One ‘test run’ should be enough by way of a dress rehearsal. Anything between 17 and 22 miles is more than adequate for this around a month before race day. This will be the longest run of your prep period. Don’t fuss or fret over the time for this one. It’s just about taking your legs the extra mile or two. No training trick can recreate the buzz or adrenaline rush of race day. You simply cannot factor that in. Believe us, it will carry you further, faster… as long as you have prepared properly.
If you want to learn to drive a car, you learn only when you are behind the wheel. If you want to learn a language, you only learn by speaking that language. If you want to learn to run a long way, you can only learn by er… running a long way, right? Not quite. A marathon is a test of your overall fitness so there is more to ‘getting’ these miles than simply pounding the streets. We need to become bulletproof and enhance our efficiency as runners. Spend some time in the gym if you can.
Strength and Conditioning is just what it says. The days of runners staying away from strength work are long gone. In fact, the best runners on the planet are all religiously following structured S&C plans. If we can replicate what we do out on the road when we are in the gym, we can strengthen the muscles that are used in a running gait and prevent injury. In turn, that will produce more power and, eventually, a faster as well as a stronger runner. S&C can equal PB’s.

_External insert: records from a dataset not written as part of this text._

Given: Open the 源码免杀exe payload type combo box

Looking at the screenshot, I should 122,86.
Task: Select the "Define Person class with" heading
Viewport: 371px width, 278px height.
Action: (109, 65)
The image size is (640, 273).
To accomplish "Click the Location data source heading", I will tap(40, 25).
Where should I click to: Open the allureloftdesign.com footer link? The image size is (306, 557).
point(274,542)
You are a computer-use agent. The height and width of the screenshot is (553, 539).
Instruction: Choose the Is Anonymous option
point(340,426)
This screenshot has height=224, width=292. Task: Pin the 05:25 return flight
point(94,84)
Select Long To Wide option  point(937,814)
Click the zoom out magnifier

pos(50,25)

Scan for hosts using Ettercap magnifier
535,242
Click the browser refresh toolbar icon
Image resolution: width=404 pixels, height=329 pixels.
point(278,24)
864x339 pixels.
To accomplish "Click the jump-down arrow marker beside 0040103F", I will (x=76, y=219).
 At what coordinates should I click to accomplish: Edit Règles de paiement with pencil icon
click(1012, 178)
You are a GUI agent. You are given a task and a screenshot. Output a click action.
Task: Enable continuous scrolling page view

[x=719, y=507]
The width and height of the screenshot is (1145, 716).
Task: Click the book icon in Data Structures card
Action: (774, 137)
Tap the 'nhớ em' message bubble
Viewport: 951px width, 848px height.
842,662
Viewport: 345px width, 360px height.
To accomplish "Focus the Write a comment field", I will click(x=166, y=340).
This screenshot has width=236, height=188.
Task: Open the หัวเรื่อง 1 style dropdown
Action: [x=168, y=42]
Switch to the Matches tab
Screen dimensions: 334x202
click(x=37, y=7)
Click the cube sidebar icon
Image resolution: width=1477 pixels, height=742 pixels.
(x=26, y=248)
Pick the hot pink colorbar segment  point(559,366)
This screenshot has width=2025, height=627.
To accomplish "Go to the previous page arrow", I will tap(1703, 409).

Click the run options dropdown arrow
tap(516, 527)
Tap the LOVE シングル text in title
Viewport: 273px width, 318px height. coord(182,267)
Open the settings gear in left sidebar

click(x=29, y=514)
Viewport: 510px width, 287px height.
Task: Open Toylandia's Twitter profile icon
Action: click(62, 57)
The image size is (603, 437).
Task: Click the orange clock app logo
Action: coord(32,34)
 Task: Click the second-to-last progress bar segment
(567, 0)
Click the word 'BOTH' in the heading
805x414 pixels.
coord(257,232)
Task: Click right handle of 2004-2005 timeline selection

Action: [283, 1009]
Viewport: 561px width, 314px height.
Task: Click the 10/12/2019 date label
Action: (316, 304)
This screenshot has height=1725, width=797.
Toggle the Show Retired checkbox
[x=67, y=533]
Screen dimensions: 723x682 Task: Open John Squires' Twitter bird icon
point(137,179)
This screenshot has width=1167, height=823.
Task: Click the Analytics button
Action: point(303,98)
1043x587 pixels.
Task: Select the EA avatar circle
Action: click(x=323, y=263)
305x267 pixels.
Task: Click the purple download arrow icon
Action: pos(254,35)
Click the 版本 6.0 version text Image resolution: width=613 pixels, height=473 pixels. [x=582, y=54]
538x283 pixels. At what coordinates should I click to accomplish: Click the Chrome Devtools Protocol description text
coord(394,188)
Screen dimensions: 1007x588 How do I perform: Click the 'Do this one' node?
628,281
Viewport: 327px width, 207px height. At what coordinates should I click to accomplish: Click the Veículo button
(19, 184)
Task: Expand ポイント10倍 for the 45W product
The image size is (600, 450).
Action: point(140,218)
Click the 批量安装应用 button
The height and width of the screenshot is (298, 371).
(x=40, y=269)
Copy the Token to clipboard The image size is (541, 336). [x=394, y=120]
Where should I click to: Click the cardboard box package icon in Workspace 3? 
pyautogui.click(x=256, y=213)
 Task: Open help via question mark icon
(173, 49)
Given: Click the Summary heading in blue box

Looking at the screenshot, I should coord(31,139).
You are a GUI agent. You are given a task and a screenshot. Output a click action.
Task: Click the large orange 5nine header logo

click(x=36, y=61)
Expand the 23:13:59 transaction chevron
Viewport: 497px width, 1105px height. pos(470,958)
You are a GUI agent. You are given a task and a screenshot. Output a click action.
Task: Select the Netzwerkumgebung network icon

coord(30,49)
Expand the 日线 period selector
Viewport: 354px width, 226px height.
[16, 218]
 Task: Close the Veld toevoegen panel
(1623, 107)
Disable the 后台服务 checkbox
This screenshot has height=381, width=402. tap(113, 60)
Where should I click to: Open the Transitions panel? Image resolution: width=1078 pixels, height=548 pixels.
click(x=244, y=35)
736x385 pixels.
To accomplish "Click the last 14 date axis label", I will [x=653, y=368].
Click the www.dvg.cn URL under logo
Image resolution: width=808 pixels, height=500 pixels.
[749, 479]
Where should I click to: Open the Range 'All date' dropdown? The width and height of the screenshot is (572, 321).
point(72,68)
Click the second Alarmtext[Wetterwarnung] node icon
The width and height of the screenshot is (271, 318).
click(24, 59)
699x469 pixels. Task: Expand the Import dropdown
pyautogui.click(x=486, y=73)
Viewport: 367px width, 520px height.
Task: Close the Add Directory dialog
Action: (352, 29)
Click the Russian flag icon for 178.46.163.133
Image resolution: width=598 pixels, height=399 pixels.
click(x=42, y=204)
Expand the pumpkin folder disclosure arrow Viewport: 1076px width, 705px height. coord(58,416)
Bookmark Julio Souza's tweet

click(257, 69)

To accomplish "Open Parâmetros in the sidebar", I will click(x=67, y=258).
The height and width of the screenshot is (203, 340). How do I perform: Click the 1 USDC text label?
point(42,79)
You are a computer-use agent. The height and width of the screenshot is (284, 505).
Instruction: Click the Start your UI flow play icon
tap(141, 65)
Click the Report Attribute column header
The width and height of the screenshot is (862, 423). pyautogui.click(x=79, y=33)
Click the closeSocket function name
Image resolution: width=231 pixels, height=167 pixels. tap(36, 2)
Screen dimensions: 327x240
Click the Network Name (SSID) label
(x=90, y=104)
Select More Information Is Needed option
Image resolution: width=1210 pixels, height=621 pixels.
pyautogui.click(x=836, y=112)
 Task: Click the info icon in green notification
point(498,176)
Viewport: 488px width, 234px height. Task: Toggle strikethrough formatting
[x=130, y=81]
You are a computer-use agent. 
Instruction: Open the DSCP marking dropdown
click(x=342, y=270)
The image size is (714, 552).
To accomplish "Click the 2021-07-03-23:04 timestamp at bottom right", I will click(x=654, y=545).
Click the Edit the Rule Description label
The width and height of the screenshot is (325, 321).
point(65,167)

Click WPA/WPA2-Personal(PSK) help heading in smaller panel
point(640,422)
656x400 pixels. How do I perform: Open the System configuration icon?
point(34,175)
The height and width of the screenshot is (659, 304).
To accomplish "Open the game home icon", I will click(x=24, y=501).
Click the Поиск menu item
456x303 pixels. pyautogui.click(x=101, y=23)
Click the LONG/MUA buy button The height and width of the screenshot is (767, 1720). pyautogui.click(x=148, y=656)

We need to overload our lower body so that we create a stimulus for it to get stronger. This results in our body becoming more capable of dealing with our demands on it. Most running injuries occur because our fitness gets ahead of our strength. When the gap between the two grows due to relentless road work, the repetitive strain on certain muscles is too great for them to cope without the aid of strengthening exercises. Gym work is preventative work. It doesn’t mean gaining huge amounts of muscle, it’s about toning and honing.
Be clever with your programming. Building strength for running is very specific. It involves working on stabilising the hips, knees and ankles as well as building capacity in our calves and thus creating huge amounts of power from our glutes and hamstrings to produce a faster stride pattern. On top of the leg work, we focus on strengthening our core through various planes of motion. This enables us to keep our running technique efficient as we approach the latter stages of the longest runs.
A second focus should be on mobility and keeping our body moving freely. We all know the effects that road work and gym sessions can have on inhibiting movement in hips, hamstrings and ankles. Daily foam rolling and specific mobilisation drills will ensure that you stay as free and fresh as possible when you run. Yes, of course, running is the best preparation for marathon running, but preparing your body for that training schedule is every bit as important as good diet, good rest and a good attitude. You’ll need them all.
As Coach Brad keeps saying… usually when we are trying to get our breath back!… “the aim in all this is simple. It’s just about getting you to that start-line in the best possible shape to achieve your best.”